To do this, I need to route the various control and motor cables in a vaguely professional manner. Previously I made a start on this but it was such a long time ago I've almost completely forgotten what I had in mind. What I do recall is messing about with some drag chain and at one point I even modelled it in Fusion as a live (movable) assembly. Nobody knows why I did that but perhaps I was just bored at the time.
Here's a previous post that describes that modelling work. And it seems I ordered some R48 series "energy cable" https://www.igus.co.uk/product/series-R48 For some reason I also got some smaller drag chain - what was all that about?
Here's the smaller stuff:
Looks the business - it's from IGUS (German), which is rather expensive but s "proper" industrial stuff.
On the face of it, this would be a sufficient length to accommodate the carriage movement. That's the only need for drag chain on this machine.
Which explains why I (subsequently) bought the larger drag chain. This is the R48 model and the distinguishing feature of this version is that it is fully enclosed and is designed to withstand swarf - or at least allow reduced ingress. It has a removeable cap on the "outside" of the chain and the other 3 sides are closed, notwithstanding the need for articulation.
This shows how the covers are removed:
Like many industrial products these days, 3D CAD models are provided. But on closer inspection, it becomes clear that the components are not fully representative of the shipped products. Or to put it another way, if you were to print out those models, you'd have a hard time trying to remove the covers.
I guess this is to stop (or slow down) the Chinese cloners. Why would you want to make your own parts when you already have the stuff in your hands? More on that later....

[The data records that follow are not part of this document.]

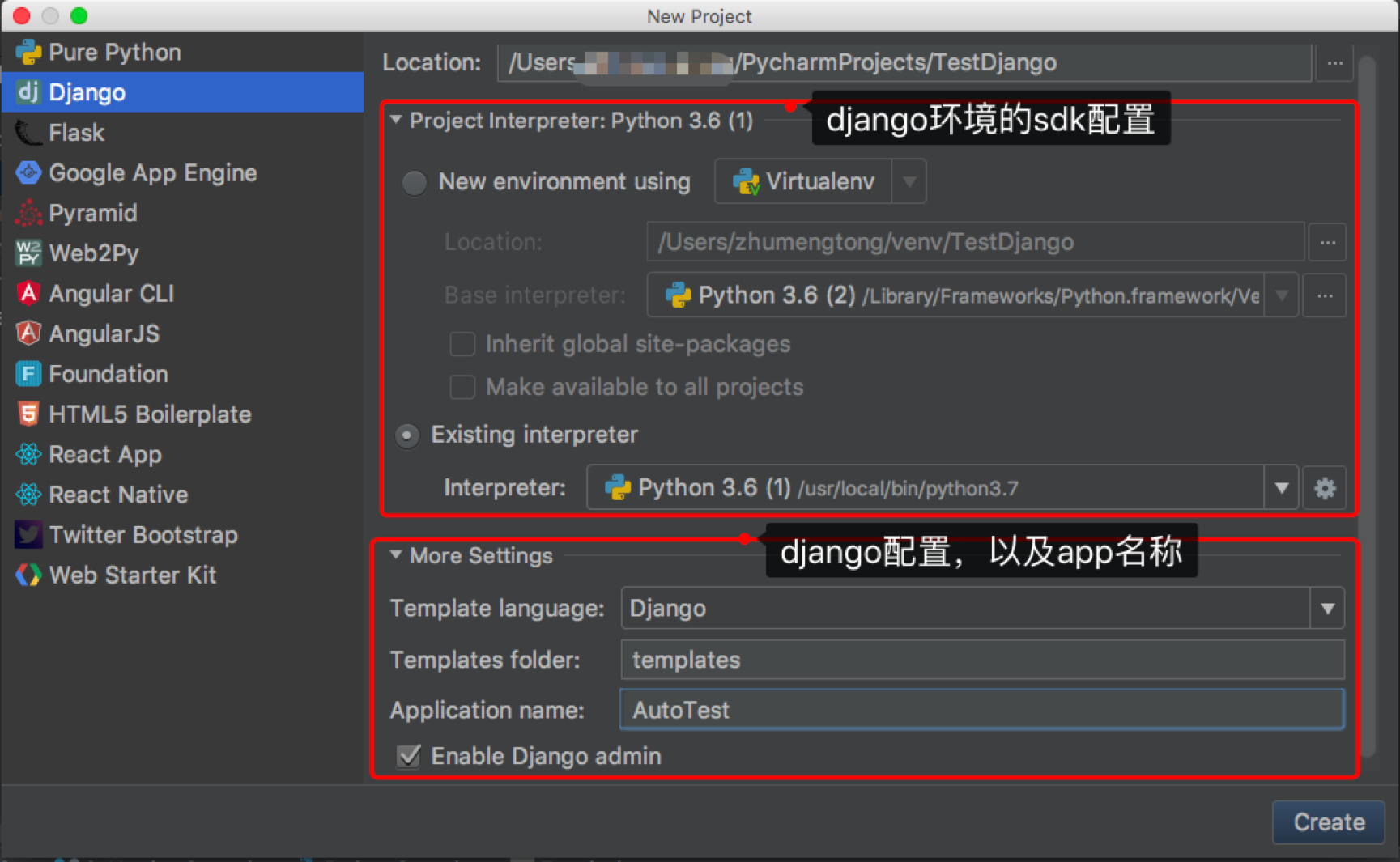Select the Existing interpreter radio button
1400x862 pixels.
407,435
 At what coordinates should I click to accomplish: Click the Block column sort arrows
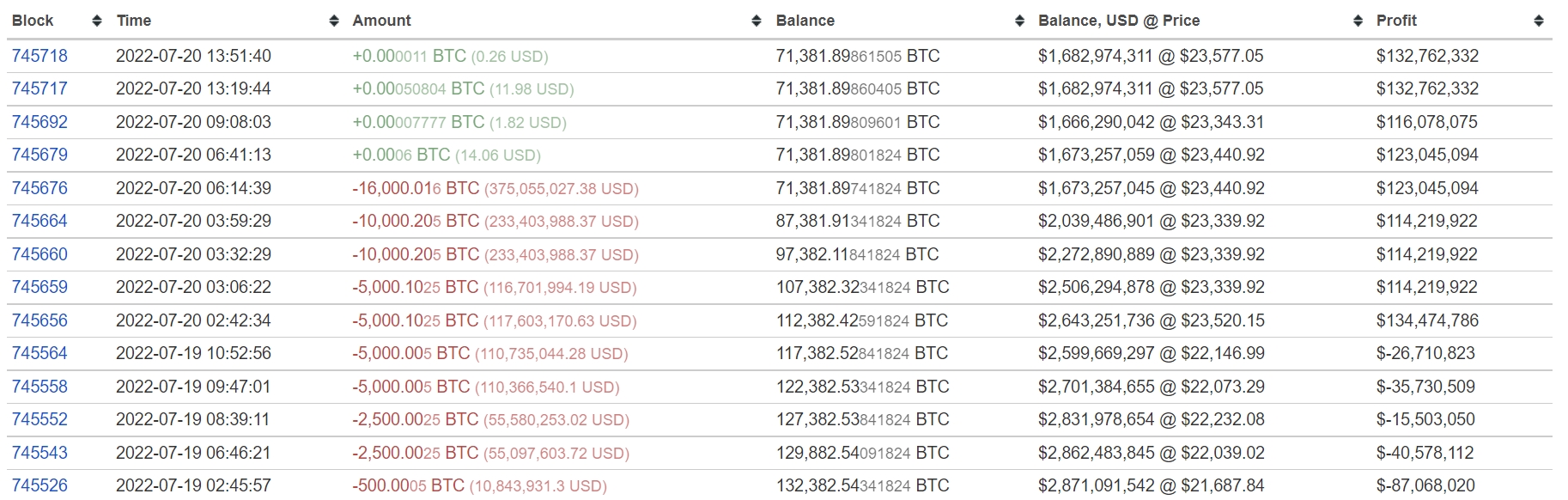tap(97, 21)
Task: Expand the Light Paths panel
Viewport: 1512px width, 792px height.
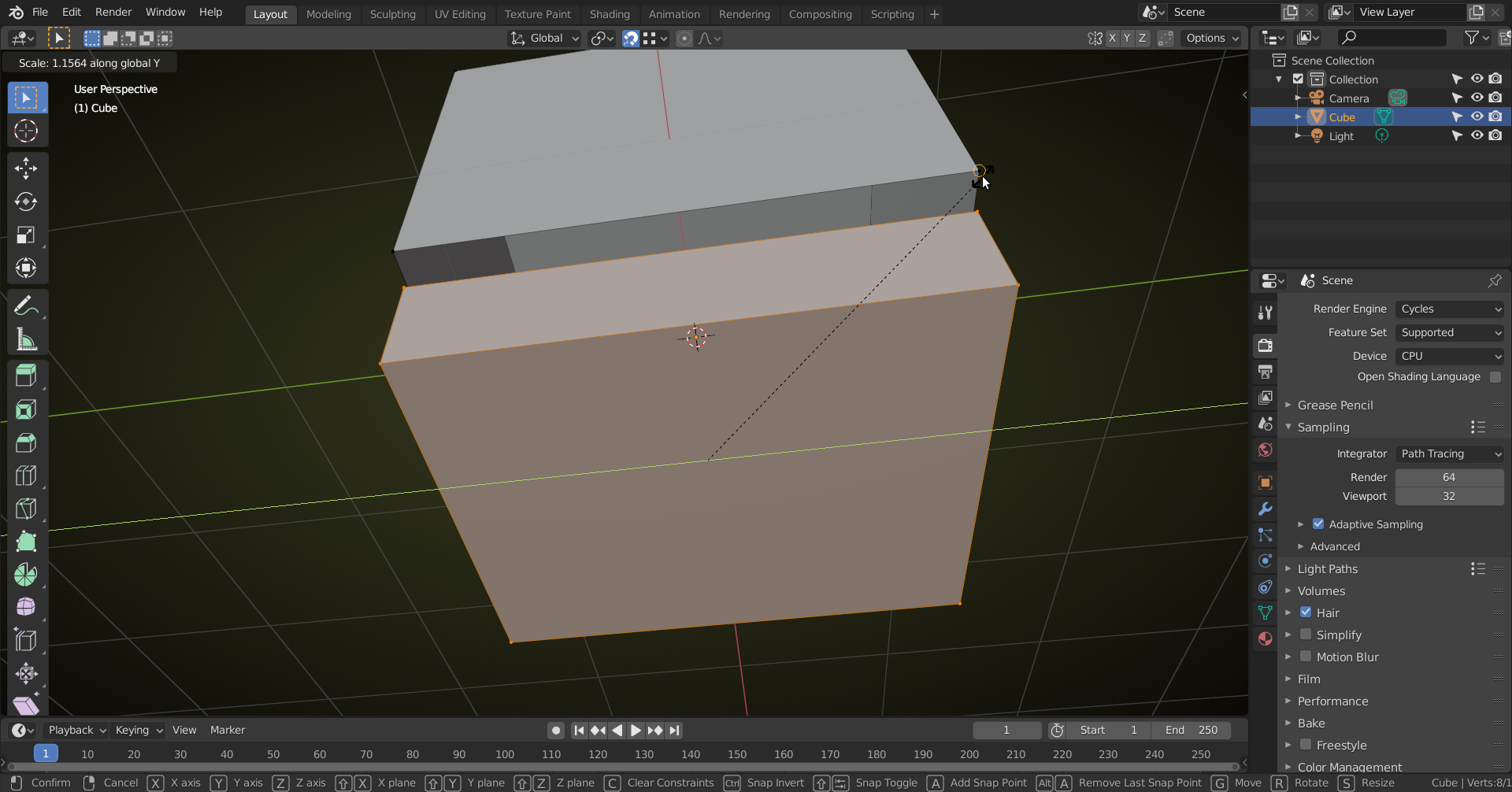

Print it out with 100% infill. Well that looks really shit:
A couple of minor adjustments to "optimise" the fit and we have a solution. This is absolutely spot on - no slop or misalignment - clicks into place just like the genuine part:
I've ordered some black PA-CF filament (PA6 Nylon with carbon fibre) which should be here tomorrow. I may need to fiddle with the the settings, having changed from this grey (unfilled) PLA but otherwise, I should be able to print out a load of these.